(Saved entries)

'''

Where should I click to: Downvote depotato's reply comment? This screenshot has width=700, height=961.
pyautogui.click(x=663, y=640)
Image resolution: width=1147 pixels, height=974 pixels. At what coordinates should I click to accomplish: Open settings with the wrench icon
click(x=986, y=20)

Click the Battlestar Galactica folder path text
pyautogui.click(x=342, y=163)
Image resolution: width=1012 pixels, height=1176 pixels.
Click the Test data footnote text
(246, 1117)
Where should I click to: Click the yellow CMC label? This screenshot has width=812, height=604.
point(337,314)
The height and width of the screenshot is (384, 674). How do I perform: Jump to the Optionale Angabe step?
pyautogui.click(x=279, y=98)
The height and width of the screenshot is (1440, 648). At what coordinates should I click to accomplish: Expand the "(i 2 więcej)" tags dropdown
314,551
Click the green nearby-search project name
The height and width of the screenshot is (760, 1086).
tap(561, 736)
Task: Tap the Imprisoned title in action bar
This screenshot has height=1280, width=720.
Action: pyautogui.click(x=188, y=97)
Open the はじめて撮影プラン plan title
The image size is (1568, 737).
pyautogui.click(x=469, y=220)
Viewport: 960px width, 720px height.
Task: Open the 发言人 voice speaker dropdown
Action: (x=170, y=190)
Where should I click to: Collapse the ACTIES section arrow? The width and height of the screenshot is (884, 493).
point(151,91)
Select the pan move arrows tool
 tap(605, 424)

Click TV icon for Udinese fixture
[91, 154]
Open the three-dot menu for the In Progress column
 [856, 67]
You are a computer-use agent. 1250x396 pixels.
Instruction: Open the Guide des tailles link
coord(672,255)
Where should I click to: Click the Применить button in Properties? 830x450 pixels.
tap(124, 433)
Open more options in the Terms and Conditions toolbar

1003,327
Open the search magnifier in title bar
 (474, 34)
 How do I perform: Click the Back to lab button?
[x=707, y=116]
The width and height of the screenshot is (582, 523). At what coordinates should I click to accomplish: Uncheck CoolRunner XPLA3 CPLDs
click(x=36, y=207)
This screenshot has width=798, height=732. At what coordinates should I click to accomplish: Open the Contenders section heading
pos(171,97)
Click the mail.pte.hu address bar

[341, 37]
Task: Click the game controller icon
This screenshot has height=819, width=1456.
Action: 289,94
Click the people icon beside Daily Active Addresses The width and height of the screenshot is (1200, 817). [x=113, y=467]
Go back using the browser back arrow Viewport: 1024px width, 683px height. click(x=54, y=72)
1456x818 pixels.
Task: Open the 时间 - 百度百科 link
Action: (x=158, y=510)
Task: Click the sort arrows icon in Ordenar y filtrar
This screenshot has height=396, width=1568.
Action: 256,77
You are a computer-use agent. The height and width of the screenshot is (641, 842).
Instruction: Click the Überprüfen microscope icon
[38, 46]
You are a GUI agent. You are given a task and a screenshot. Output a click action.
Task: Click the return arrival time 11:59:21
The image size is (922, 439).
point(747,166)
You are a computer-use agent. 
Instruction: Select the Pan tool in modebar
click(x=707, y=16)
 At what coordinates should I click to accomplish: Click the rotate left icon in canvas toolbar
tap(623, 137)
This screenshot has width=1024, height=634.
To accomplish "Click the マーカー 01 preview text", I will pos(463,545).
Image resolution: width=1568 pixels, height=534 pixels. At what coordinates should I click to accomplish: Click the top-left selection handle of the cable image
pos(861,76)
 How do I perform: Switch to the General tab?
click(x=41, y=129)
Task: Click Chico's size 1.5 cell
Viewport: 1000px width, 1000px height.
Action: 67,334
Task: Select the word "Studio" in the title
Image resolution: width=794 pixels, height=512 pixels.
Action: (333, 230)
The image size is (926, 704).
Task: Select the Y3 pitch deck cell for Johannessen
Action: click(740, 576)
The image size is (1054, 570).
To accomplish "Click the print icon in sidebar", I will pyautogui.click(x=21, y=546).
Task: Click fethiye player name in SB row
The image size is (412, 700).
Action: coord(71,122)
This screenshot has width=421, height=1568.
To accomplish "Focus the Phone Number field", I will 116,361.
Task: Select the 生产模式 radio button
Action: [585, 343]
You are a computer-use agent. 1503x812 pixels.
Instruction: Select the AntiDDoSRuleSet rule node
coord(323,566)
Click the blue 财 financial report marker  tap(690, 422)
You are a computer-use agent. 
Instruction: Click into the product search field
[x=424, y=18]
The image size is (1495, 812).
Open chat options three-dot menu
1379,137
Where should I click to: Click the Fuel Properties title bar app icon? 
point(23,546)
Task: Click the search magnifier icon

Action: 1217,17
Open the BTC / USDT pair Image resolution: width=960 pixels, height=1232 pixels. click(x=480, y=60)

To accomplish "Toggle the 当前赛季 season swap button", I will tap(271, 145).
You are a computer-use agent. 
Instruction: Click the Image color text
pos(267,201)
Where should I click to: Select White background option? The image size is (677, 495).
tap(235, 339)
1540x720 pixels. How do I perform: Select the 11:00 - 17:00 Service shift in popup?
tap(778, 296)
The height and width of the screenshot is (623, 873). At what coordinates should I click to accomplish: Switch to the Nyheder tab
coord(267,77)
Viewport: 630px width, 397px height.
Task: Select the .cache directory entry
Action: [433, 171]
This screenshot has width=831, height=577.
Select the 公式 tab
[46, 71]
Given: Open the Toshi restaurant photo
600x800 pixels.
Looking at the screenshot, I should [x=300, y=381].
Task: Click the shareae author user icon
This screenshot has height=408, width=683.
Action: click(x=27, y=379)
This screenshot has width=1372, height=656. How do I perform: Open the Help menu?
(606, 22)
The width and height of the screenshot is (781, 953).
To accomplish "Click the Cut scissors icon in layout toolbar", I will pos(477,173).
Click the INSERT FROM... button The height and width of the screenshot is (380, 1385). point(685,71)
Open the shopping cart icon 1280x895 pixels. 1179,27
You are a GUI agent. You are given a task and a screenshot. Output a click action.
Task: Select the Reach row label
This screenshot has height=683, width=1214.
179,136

'''

◆ Task description
Repeat only what runs from the line holding "This screenshot has width=831, height=577." to the end of the data, keeping every line exactly as written, first and last included.

◆ Exercise result
This screenshot has width=831, height=577.
Select the 公式 tab
[46, 71]
Given: Open the Toshi restaurant photo
600x800 pixels.
Looking at the screenshot, I should [x=300, y=381].
Task: Click the shareae author user icon
This screenshot has height=408, width=683.
Action: click(x=27, y=379)
This screenshot has width=1372, height=656. How do I perform: Open the Help menu?
(606, 22)
The width and height of the screenshot is (781, 953).
To accomplish "Click the Cut scissors icon in layout toolbar", I will pos(477,173).
Click the INSERT FROM... button The height and width of the screenshot is (380, 1385). point(685,71)
Open the shopping cart icon 1280x895 pixels. 1179,27
You are a GUI agent. You are given a task and a screenshot. Output a click action.
Task: Select the Reach row label
This screenshot has height=683, width=1214.
179,136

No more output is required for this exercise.